Era uma carta de despedida de um filho ao pai que partira por causa daquela maldita doença do cancro. A mesma que seis meses antes lhe levara a mãe. Gente com idade pouco acima dos cinquenta. Tudo ocorreu demasiado rápido, para que pudesse assimilar tanto sofrimento. Por isso descarregava na sua carta de despedida o que sentia. Passados três meses da mãe partir com muito sofrimento, os médicos haviam dito que o pai não tinha escapatória. Mas o filho tivera a oportunidade de dizer adeus ao pai naquela hora em que lhe apertou a mão e partiu. Fui tudo, apesar de doloroso, muito bonito. A beleza das coisas que nos ultrapassam no mistério. Vinham do médico e faziam uma série de quilómetros para chegar a casa. O pai estava, obviamente, esgotado e à base de morfina. Como dormia, não pararam na estação de serviço, como tinham previsto.
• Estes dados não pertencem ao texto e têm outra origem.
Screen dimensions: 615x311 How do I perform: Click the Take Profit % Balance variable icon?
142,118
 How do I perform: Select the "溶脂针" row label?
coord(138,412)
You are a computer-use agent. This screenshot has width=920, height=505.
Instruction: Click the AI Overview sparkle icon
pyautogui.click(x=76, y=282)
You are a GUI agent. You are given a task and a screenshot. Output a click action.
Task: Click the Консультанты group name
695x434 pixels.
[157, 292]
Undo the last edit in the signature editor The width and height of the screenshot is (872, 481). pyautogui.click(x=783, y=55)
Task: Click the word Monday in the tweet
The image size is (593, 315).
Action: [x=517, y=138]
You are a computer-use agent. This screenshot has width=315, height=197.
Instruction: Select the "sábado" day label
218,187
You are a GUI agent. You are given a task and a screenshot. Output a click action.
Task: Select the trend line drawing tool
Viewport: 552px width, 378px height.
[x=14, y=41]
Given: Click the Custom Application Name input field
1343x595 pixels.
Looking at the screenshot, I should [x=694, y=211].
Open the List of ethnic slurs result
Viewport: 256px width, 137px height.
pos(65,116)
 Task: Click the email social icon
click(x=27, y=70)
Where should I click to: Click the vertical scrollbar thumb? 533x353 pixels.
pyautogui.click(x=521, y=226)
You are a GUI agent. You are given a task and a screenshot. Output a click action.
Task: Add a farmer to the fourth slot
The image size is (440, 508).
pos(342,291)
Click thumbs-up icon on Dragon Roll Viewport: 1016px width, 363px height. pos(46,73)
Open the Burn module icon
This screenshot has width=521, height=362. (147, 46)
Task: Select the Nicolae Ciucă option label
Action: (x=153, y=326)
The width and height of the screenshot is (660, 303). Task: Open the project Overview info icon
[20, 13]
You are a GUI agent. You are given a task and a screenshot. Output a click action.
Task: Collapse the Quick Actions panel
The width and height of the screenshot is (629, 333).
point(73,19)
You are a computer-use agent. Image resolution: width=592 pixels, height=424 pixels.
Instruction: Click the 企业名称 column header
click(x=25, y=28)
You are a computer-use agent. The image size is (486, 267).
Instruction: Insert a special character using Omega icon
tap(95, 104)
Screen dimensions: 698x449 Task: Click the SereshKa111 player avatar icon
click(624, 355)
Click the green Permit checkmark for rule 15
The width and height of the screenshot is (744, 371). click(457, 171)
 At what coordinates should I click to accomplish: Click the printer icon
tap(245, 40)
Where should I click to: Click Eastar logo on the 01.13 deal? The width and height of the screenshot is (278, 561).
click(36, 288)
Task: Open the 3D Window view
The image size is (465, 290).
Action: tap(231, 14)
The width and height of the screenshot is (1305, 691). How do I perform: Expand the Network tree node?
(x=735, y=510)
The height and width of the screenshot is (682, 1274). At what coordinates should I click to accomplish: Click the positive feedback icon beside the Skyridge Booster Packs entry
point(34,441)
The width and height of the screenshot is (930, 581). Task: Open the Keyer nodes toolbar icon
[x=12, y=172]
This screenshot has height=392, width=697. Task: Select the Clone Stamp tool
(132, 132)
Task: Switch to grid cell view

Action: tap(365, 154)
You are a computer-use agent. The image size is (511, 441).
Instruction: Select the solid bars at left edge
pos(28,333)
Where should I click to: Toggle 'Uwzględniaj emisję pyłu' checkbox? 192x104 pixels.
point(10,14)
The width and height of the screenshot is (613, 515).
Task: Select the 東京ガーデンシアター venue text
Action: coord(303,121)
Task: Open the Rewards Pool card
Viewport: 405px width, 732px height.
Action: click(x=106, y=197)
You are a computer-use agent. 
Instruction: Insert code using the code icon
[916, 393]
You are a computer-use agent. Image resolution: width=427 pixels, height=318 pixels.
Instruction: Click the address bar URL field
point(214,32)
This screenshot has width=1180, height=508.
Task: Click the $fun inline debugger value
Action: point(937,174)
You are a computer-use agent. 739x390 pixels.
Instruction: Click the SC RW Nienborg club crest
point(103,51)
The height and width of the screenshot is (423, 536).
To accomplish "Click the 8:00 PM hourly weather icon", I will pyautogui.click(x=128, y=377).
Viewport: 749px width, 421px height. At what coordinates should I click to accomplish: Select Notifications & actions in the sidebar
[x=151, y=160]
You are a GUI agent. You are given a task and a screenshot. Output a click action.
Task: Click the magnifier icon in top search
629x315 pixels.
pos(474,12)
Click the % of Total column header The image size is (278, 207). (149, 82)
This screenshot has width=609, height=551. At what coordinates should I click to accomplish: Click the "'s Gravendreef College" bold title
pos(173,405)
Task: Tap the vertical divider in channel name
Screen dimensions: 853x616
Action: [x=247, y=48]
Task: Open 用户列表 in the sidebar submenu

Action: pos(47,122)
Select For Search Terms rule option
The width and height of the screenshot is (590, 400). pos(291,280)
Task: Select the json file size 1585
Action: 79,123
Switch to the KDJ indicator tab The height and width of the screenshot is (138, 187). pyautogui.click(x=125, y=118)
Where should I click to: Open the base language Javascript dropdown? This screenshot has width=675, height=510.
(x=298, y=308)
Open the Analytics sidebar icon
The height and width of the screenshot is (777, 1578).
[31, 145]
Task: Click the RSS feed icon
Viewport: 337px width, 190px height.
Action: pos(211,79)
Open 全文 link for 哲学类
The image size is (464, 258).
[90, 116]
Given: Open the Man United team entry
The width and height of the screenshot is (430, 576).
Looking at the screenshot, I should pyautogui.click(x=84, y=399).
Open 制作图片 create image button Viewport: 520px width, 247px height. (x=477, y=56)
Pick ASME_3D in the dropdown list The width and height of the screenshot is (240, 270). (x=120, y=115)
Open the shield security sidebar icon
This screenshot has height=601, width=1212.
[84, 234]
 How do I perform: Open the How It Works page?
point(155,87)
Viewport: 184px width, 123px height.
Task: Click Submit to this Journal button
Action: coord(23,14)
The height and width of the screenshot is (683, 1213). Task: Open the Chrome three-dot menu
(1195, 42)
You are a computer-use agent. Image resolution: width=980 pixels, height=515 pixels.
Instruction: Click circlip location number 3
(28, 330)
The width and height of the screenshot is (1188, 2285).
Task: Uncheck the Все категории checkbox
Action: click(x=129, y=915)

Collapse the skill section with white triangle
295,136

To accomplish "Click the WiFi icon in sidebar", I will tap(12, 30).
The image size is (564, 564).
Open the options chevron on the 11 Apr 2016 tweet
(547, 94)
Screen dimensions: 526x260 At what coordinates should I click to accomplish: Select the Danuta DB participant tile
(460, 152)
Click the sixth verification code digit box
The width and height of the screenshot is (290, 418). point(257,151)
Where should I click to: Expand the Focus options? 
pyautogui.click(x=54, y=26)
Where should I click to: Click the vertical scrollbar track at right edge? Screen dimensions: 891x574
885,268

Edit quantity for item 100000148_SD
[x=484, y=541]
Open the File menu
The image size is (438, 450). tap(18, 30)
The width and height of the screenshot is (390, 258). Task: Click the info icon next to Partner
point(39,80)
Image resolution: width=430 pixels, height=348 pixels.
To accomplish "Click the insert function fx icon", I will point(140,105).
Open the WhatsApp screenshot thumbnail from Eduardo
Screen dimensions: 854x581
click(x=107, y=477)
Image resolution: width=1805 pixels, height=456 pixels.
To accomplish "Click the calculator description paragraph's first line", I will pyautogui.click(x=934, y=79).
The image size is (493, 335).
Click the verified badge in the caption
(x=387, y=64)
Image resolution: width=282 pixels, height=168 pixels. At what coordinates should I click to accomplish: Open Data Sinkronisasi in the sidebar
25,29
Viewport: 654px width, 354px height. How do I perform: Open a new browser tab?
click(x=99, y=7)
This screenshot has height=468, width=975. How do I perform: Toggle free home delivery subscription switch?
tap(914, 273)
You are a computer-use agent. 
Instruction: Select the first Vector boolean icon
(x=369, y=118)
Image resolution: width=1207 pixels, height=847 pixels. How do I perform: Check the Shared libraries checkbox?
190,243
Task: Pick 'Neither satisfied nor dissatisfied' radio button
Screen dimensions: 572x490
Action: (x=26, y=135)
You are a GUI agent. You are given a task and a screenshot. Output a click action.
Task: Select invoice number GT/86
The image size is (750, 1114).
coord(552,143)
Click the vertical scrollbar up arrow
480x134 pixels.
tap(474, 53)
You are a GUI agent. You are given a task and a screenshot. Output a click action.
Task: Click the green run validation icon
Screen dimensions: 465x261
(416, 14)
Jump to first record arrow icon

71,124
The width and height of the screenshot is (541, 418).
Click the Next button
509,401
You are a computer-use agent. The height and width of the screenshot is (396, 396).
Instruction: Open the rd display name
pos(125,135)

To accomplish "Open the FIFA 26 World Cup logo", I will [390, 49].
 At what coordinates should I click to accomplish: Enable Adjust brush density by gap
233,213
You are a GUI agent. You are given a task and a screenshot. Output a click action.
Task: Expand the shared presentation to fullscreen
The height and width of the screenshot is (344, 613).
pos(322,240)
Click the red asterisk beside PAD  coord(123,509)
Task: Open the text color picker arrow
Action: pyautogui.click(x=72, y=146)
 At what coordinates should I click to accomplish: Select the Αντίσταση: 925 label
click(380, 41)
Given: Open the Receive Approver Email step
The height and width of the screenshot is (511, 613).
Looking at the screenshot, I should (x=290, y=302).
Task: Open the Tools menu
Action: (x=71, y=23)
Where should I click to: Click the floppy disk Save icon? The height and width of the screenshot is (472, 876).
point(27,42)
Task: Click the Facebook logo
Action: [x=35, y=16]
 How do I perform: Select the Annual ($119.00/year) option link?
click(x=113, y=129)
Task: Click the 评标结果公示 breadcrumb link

O pai dera conta e pediu que parassem na seguinte. Esperou uns bons cinquenta quilómetros, e quando pararam, enfim, para descansar, o pai chamou os dois filhos que iam no carro, e disse o adeus mais bonito, ao agradecer o que eles tinham sido para ele. E partiu. No final da carta, o filho dizia, como testemunho de quem sofreu tanto em tão pouco tempo: “Não se zanguem. Não odeiem. Perdoem. Sorriam. Dêem. Partilhem. Digam que gostam. Abracem mais. Amem mais”.
Grande filho que presta uma homenagem tão bela aos pais. Chorei. Por eles. Por tantos como eles. E por mim, porque gostaria de que um dia, alguém como um filho, me homenageasse de igual modo.